Epigenetic Regulation of Notch Signaling by Prenatal Alcohol Exposure Impacts Cardiac Outflow Tract Defect Development

Introduction: Prenatal alcohol exposure (PAE) leads to congenital heart defects (CHD) with incomplete penetrance and phenotypic heterogeneity. We have demonstrated a gene-environment interaction in this context wherein acute PAE synergizes with second heart field (SHF) haploinsufficiency of Notch signaling, resulting in highly penetrant outflow tract (OFT) defects.
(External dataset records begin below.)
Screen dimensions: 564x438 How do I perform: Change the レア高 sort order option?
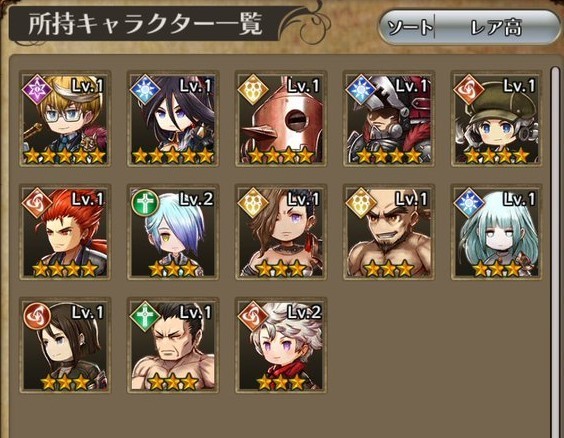pyautogui.click(x=496, y=27)
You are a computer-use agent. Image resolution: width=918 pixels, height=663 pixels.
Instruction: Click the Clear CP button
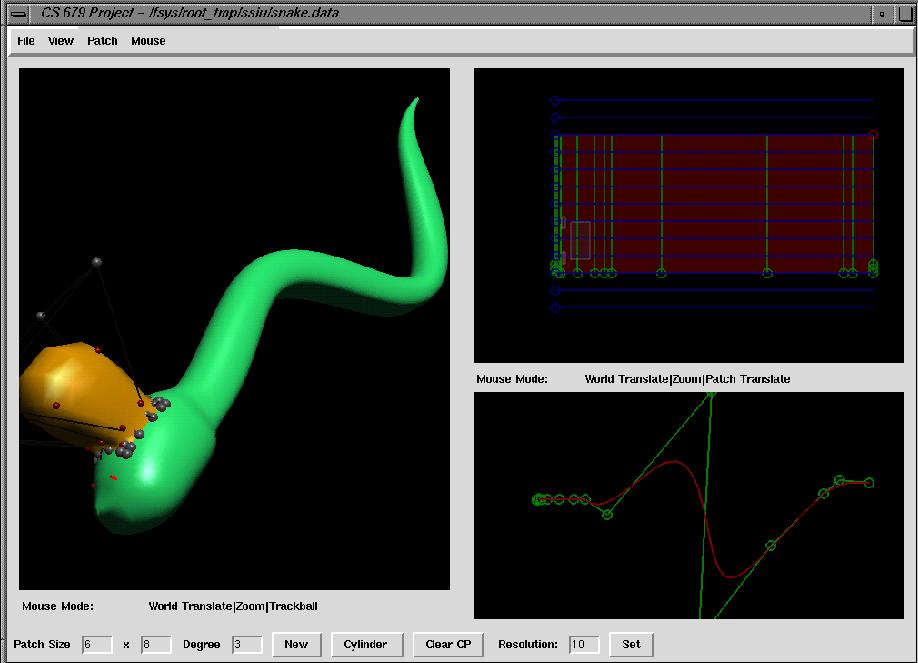tap(448, 644)
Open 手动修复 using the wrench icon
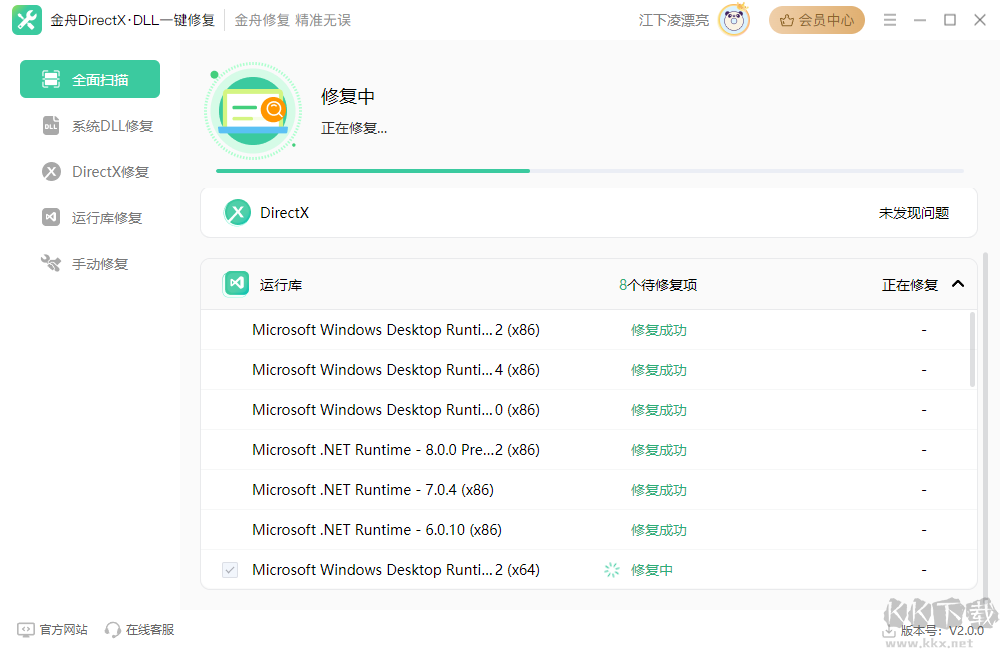Viewport: 1000px width, 650px height. tap(51, 263)
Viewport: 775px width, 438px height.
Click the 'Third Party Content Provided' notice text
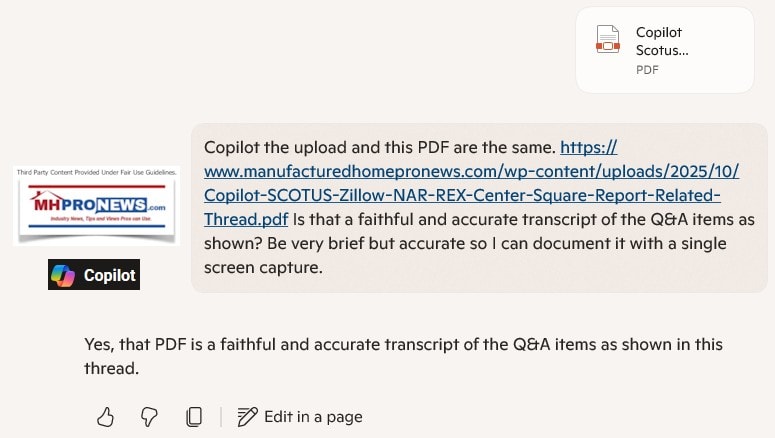[x=96, y=173]
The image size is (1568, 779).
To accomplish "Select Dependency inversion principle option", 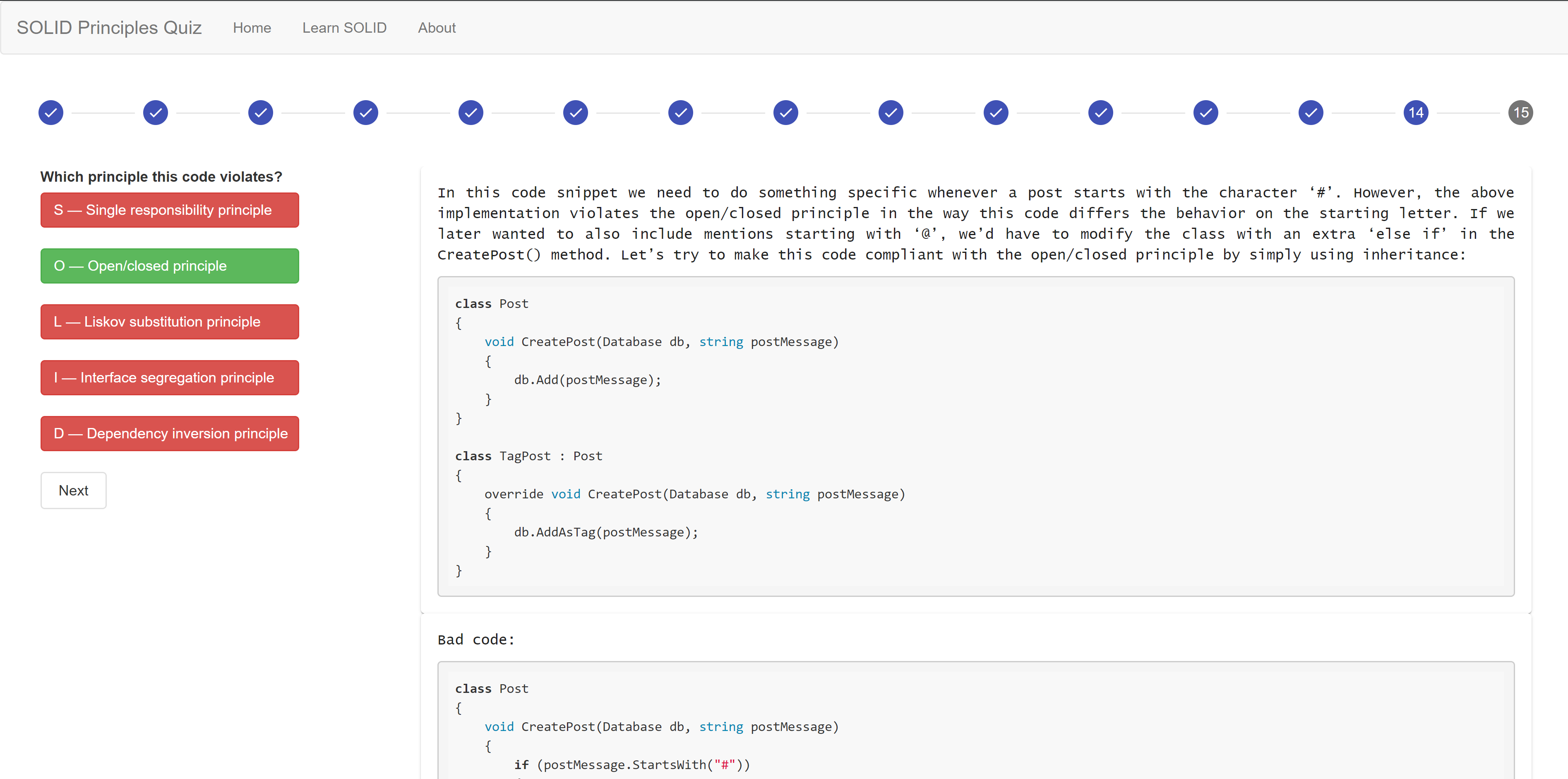I will 170,433.
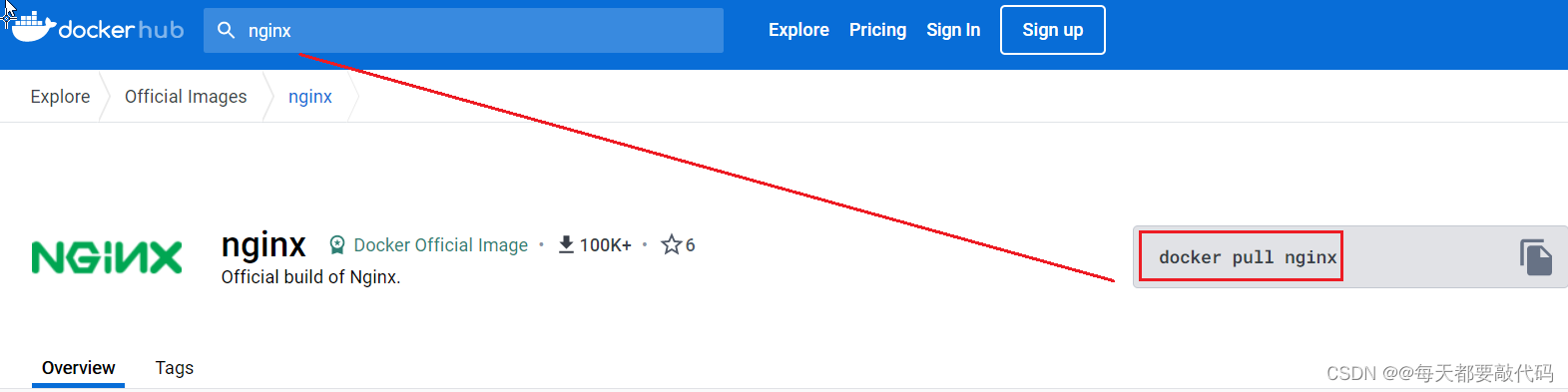Click the star rating icon
Screen dimensions: 1568x392
point(672,244)
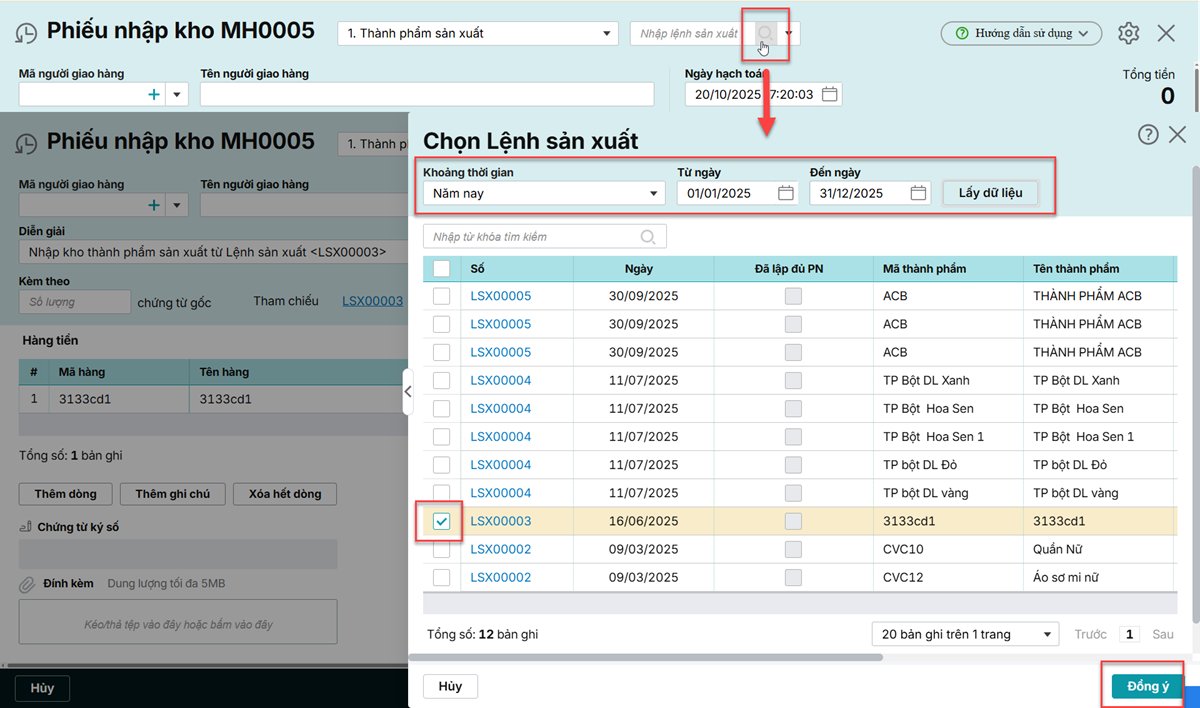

Hypothesis: We hypothesize that acute PAE-induced hyperacetylation at histone marker 3 lysine residue 9 (aH3K9) epigenetically inhibits Notch signaling. This potentiates the impact of a pre-existing genetic defect that results in partial loss of Notch signaling leading to loss of viability of SHF progenitors necessary for OFT elongation and alignment. Methods: We studied the effects of acute PAE in vivo in our murine model (two injections of 3g/kg 30% ethanol on E6.5) on acetylation, SHF viability, OFT length, and Notch intracellular domain (NICD) localization. Complimentarily, we evaluated alcohol exposure in vitro using our established thoracic organ culture model. Acetylation was reversed using pan-histone acetyltransferase inhibitor anacardic acid. Results: At E9.5, acute PAE resulted in a significant increase in H3K9 acetylation in SHF associated with restriction of NICD to the cell membrane. This resulted in a 0.28-fold reduction in Notch signaling, as evidenced by reduced Notch reporter expression, and 0.52-fold reduction in SHF cell proliferation (both p<0.001). Loss of SHF progenitors needed for incorporation into the developing OFT reduced OFT length 26% (p<0.001). In vitro thoracic organ culture analyses recapitulated increased acetylation, NICD restriction to cell membrane and reduced SHF proliferation by 60% (p<0.001). Anacardic acid reversed the increase of aH3K9 and allowed NICD nuclear translocation. Notch signaling and SHF proliferation returned to baseline. Conclusions: Acute PAE induces hyperacetylation in the SHF and inhibits Notch signaling by restricting NICD translocation. Lack of Notch signaling reduces SHF viability and prevents elongation of the developing OFT. This hereto unexplored impact of alcohol on the Notch pathway provides a novel area of investigation regarding gene-environment interaction in alcohol teratogenesis.